** Wat je moet doen **
**a.** Beantwoord deze vragen over het stuk over ritueel slachten:
(i) Tot welke datum liep de termijn voor de schriftelijke opmerkingen?
(ii) Vanaf welke datum ligt de bevoegdheid voor dierenwelzijn bij de Gewesten?
(iii) Voor welk jaarlijks feest worden de schapen geslacht?
**b.** Neem het stuk over ritueel slachten over, beginnend bij "Zie bijlage rechts" en eindigend bij "artikel 13 (dierenwelzijn)", en wissel daarin "godsdienstvrijheid" om voor "vrijheid van godsdienst".

** Tekstfragment **

------------------------------------

C-426/16 Liga van Moskeeën en Islamitische Organisaties Provincie Antwerpen e.a.

Contentverzamelaar

C-426/16 Liga van Moskeeën en Islamitische Organisaties Provincie Antwerpen e.a.

Prejudiciële hofzaak

Zie bijlage rechts voor de verwijzingsuitspraak
Klik hier voor het volledige dossier van het Hof van Justitie

Termijnen: Motivering departement:   27 september 2016
Concept schriftelijke opmerkingen:       13 oktober 2016
Schriftelijke opmerkingen:                   13 november 2016

Trefwoorden: dierenwelzijn (ritueel slachten); godsdienstvrijheid

Onderwerp: - EVRM artikel 9 en Handvest artikel 10 (godsdienstvrijheid); VWEU artikel 13 (dierenwelzijn)

- Verordening (EG) nr. 853/2004 van het Europees Parlement en de Raad van 29 april 2004 houdende vaststelling van specifieke hygiënevoorschriften voor levensmiddelen van dierlijke oorsprong
- Verordening (EG) nr. 1099/2009 van 24 september 2009 inzake de bescherming van dieren bij het doden.

Deze zaak gaat over het (onverdoofd) ritueel slachten van schapen ten behoeve van het jaarlijkse Offerfeest van moslims (dat dit jaar afgelopen weekend plaatsvond). Volgens een BEL wet van 1986 mag het op deze wijze slachten slechts plaatsvinden in door de overheid aangewezen slachtinrichtingen. Vanwege de piekvraag worden jaarlijks tijdelijke inrichtingen aangewezen. In Vo. 1099/2009 (van 24-09-2009) is bepaald dat dieren uitsluitend mogen worden gedood na te zijn bedwelmd, met uitzondering van dieren die worden geslacht volgens speciale methoden, vereist voor religieuze riten. In dat geval geldt dat slachten dient plaats te vinden in een slachthuis dat onder Vo. 853/2004 valt. Sinds 01-07-2014 is de bevoegdheid inzake dierenwelzijn overgedragen aan de Gewesten. De bevoegde Vlaamse Minister meldde dat jaar dat hij in 2014 voor het laatst vergunningen voor tijdelijke slachtinrichtingen zou afgeven, maar daarna niet meer wegens strijd met EUrecht. Voortaan dienden alle onverdoofde slachtingen enkel nog in erkende slachthuizen plaats te vinden.

------------------------------------

[Datasetitems]
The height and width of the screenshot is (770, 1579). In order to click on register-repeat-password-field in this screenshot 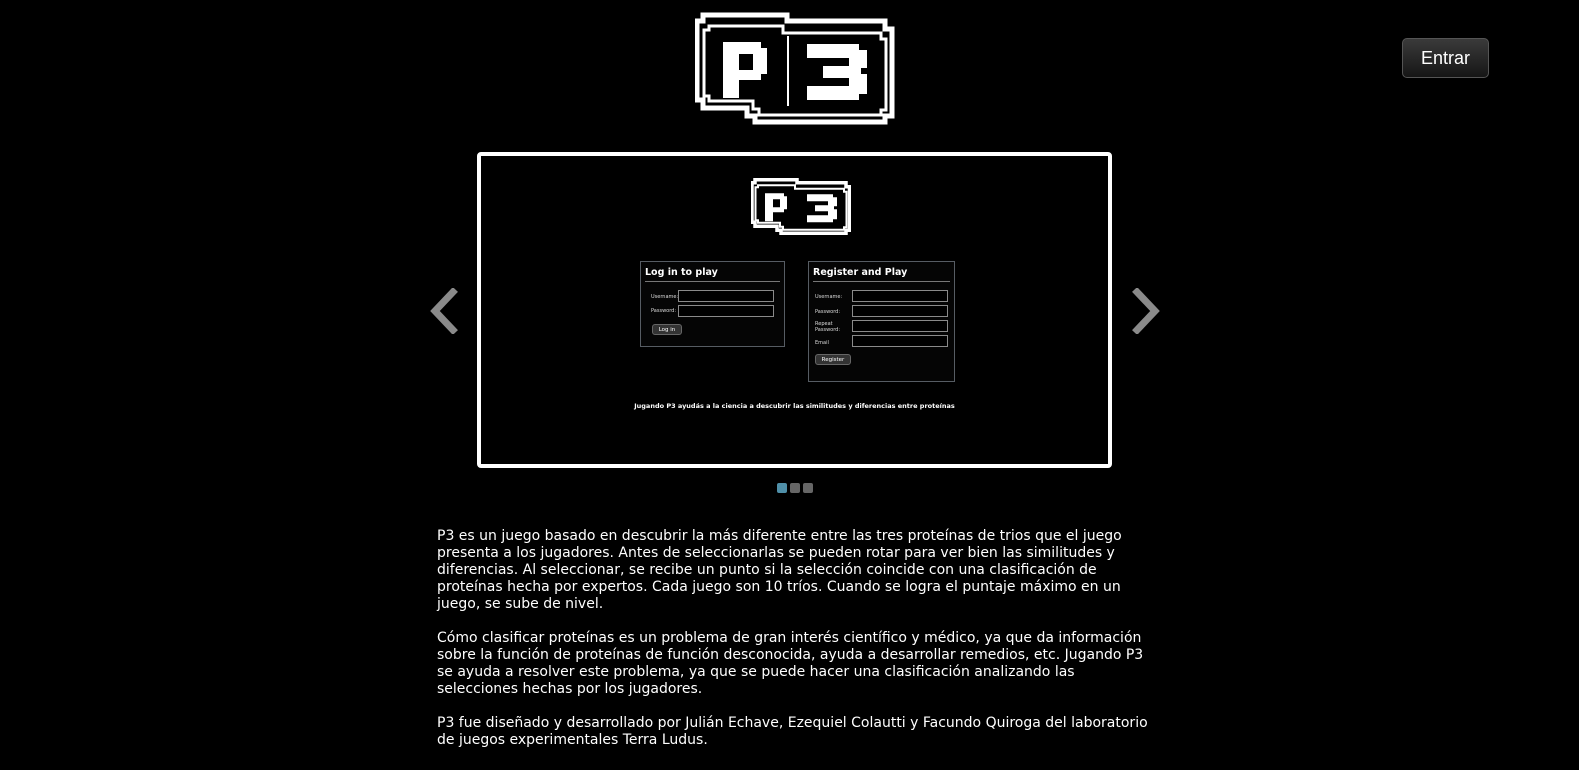, I will do `click(900, 326)`.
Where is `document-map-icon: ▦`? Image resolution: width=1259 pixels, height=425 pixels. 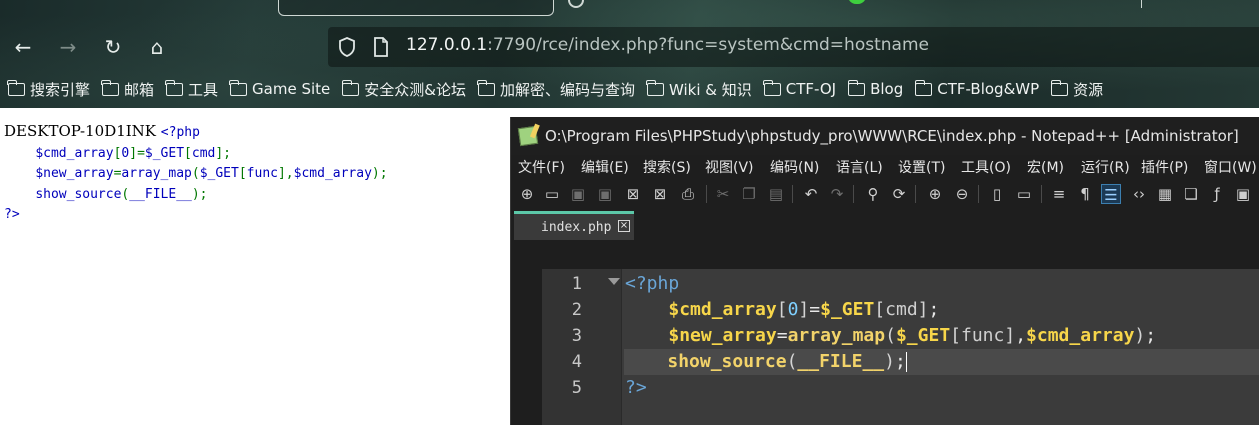 document-map-icon: ▦ is located at coordinates (1165, 194).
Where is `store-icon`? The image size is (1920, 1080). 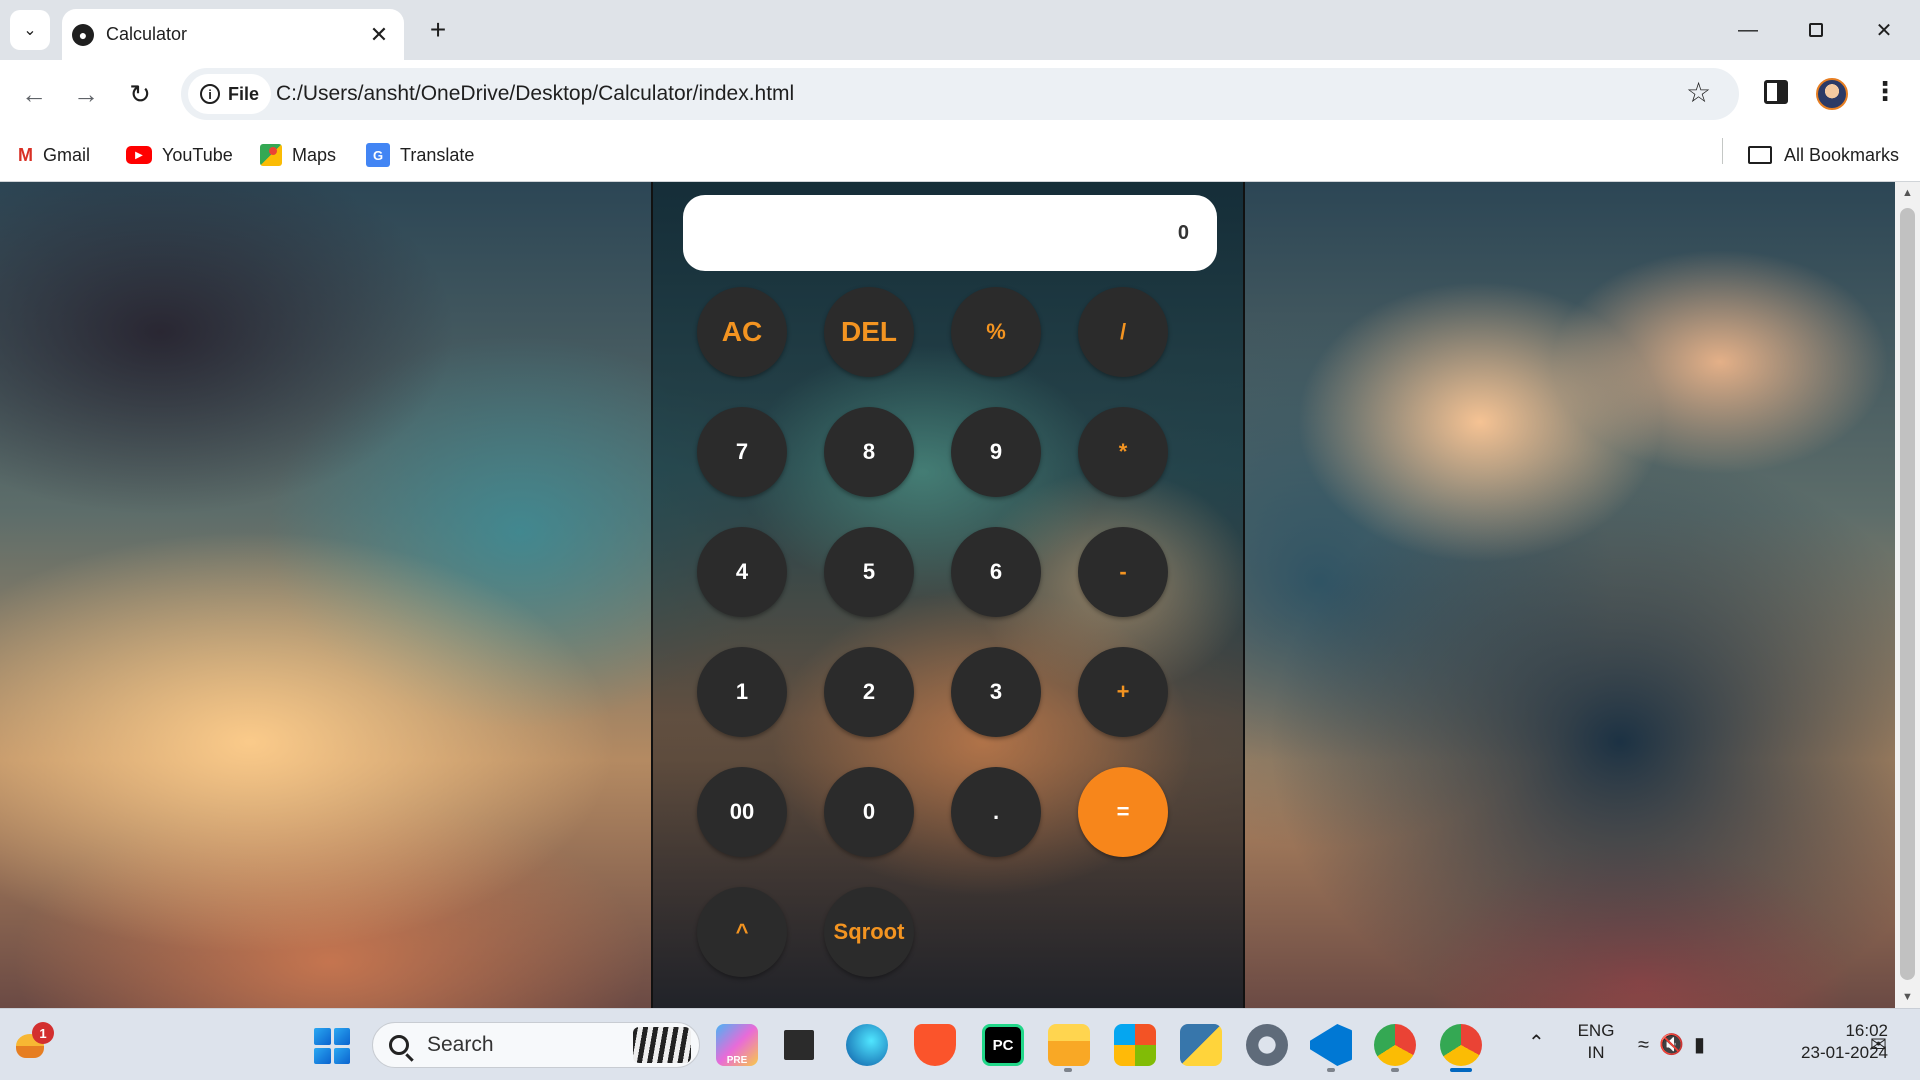 store-icon is located at coordinates (1135, 1045).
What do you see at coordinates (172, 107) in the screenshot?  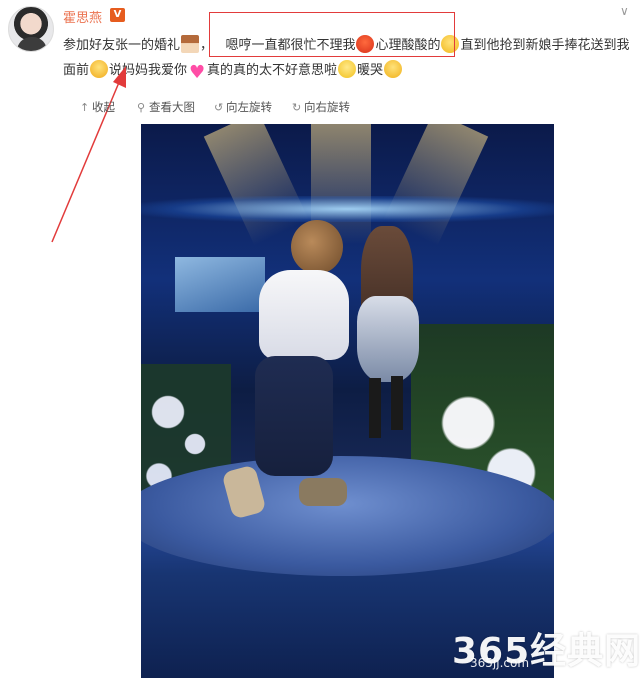 I see `view-large-label: 查看大图` at bounding box center [172, 107].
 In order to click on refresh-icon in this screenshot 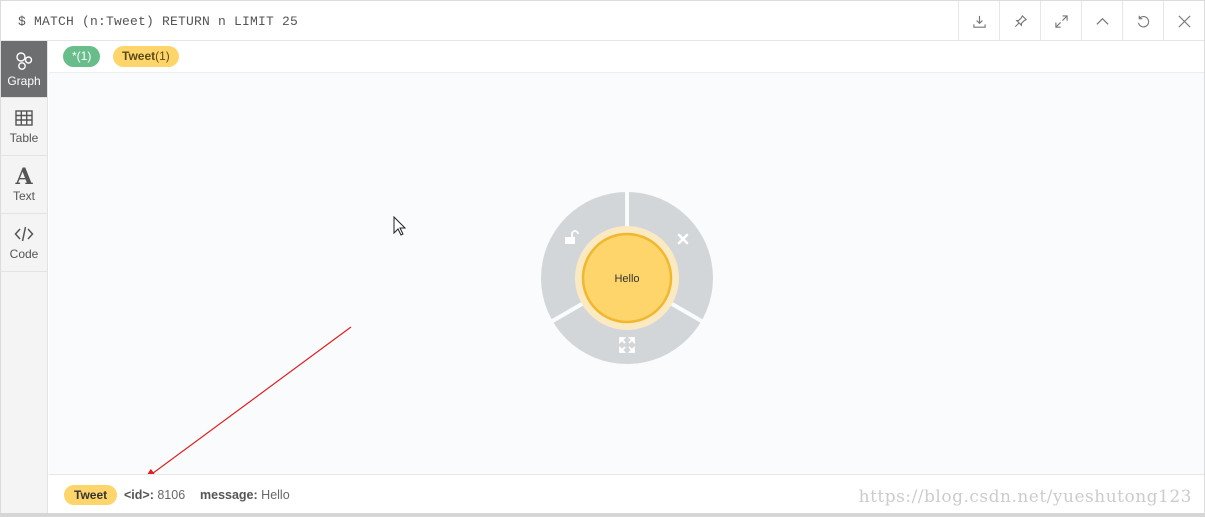, I will do `click(1143, 21)`.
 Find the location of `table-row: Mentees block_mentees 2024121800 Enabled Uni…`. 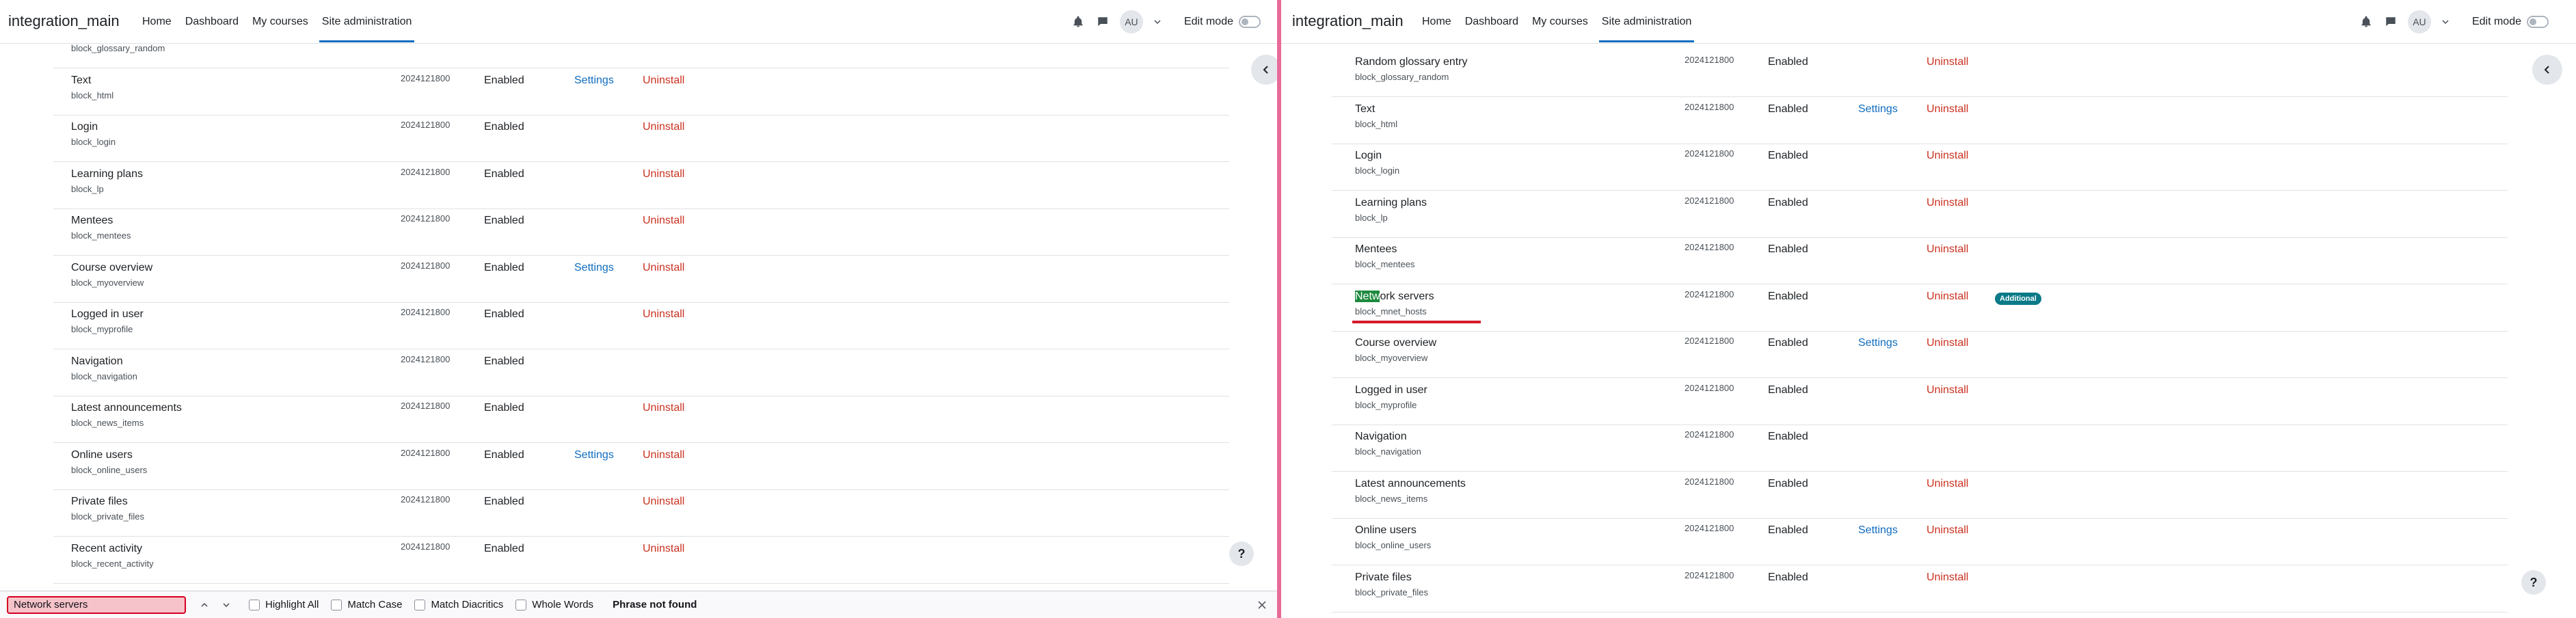

table-row: Mentees block_mentees 2024121800 Enabled Uni… is located at coordinates (641, 232).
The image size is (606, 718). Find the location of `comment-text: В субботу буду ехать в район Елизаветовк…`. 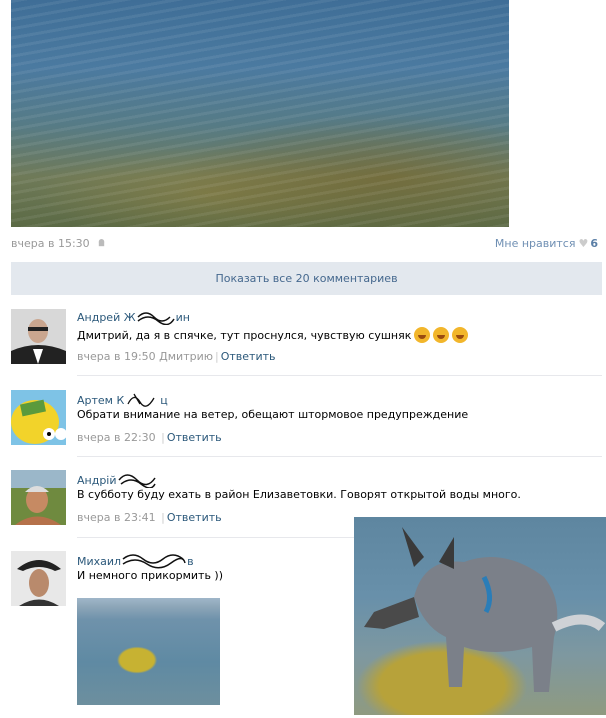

------------------------------------

** Resultaten per taak **
**a.**
(i) Tot 13 november 2016.
(ii) Vanaf 1 juli 2014.
(iii) Voor het Offerfeest van moslims.

**b.**
Zie bijlage rechts voor de verwijzingsuitspraak
Klik hier voor het volledige dossier van het Hof van Justitie

Termijnen: Motivering departement:   27 september 2016
Concept schriftelijke opmerkingen:       13 oktober 2016
Schriftelijke opmerkingen:                   13 november 2016

Trefwoorden: dierenwelzijn (ritueel slachten); vrijheid van godsdienst

Onderwerp: - EVRM artikel 9 en Handvest artikel 10 (vrijheid van godsdienst); VWEU artikel 13 (dierenwelzijn)